BookmarkSubscribeRSS Feed
🔒 This topic is solved and locked. Need further help from the community? Please sign in and ask a new question.
Jagadishkatam
Amethyst | Level 16

Dear Experts,

I need to extract records with two consecutive <20 followed by >=20 res; in this case we get

ptid vis res
2 2 10
2 3 10
2 4 50
2 5 60
4 1 10
4 2 10
4 3 20
4 4 40
4 5 40

 

data is as below

 

data have;
input ptid vis res;
cards;
1 1 10 
1 2 20
1 3 20
1 4 50
2 1 20
2 2 10
2 3 10
2 4 50
2 5 60
3 1 10
3 2 20
3 3 20
3 4 50
4 1 10
4 2 10
4 3 20
4 4 40
4 5 40
;

could you please provide your inputs.

 

 

Thanks,
Jag
1 ACCEPTED SOLUTION

Accepted Solutions
FreelanceReinh
Jade | Level 19

Good.

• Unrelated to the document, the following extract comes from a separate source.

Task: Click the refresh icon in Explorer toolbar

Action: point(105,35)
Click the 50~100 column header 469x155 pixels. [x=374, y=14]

Then please try this:

/* Select max. number of observations per patient */

proc sql noprint;
select max(c) into :maxobs
from (select count(*) as c
      from have
      group by ptid);
quit;

/* Select observations matching the pattern */

data want;
length resseq $&maxobs;
retain patternID;
if _n_=1 then patternID=prxparse('/1{2}?2{2,}/');
do until(last.ptid);
  set have;
  by ptid;
  resseq=cats(resseq,n(res)*(2-(res<20)));
end;
call prxsubstr(patternID, resseq, start, len);
do until(last.ptid);
  set have;
  by ptid;
  ctr=sum(ctr,1);
  if start<=ctr<start+len then output;
end;
drop patternID resseq start len ctr;
run;

In the first DOW loop a pattern of 1s and 2s and 0s representing observations with nonmissing RES<20, RES>=20 and missing RES, respectively, is written to character variable RESSEQ ("result sequence"). The Perl regular expression matches "exactly two 1s followed by two or more 2s" in RESSEQ. In the second DOW loop, observations are written to WANT if and only if their observation number within the BY group (CTR) is between the START and end (=START+LEN-1) position of the matched pattern (if any).

 

If there is a risk of two or more matched patterns for a patient, the code needs to be amended: Using the CALL PRXNEXT routine (instead of PRXSUBSTR) one could loop through the multiple matches.

 

Edit: Here is the enhanced version of the data step which allows for multiple matches for the same patient.

data want;
length resseq $&maxobs;
if _n_=1 then patternID+prxparse('/1{2}?2{2,}/');
do until(last.ptid);
  set have;
  by ptid;
  resseq=cats(resseq,n(res)*(2-(res<20)));
end;
start=1;
call prxnext(patternID, start, -1, resseq, pos, len);
do until(last.ptid);
  set have;
  by ptid;
  ctr=sum(ctr,1);
  if pos<=ctr<pos+len then output;
  if ~last.ptid & ctr=pos+len-1 then call prxnext(patternID, start, -1, resseq, pos, len);
end;
drop patternID resseq start pos len ctr;
run;

View solution in original post

7 REPLIES 7
Kurt_Bremser
Super User

Sort the dataset in reverse order and then use the lagX() functions for obtaining the data from previous observations. Then re-sort back into the original order.

FreelanceReinh
Jade | Level 19

Hi Jag,

 

If I had to program it, I would need more complete specifications:

  • What should be the first selected observation per PTID? The first of the two with RES<20 or the first of a (possibly longer) series of observations with RES<20?
  • What should be the last selected observation per PTID? The last of a series of observations with RES>=20 (following the two with RES<20) or the last observation of the patient?
  • What if (in cases with >=6 obs. for one PTID, if any) two blocks of observations satisfy the selection criterion (e.g. 10, 10, 20, 10, 10, 20)?
  • How would missing values of RES or skipped VIS numbers be handled?
  • What if repeated measurements (i.e. consecutive records with the same VIS) or unscheduled visits contributed to the target pattern?

 

Jagadishkatam
Amethyst | Level 16

@FreelanceReinhard,

 

Agree with your questions, here are my responses. Hope this helps.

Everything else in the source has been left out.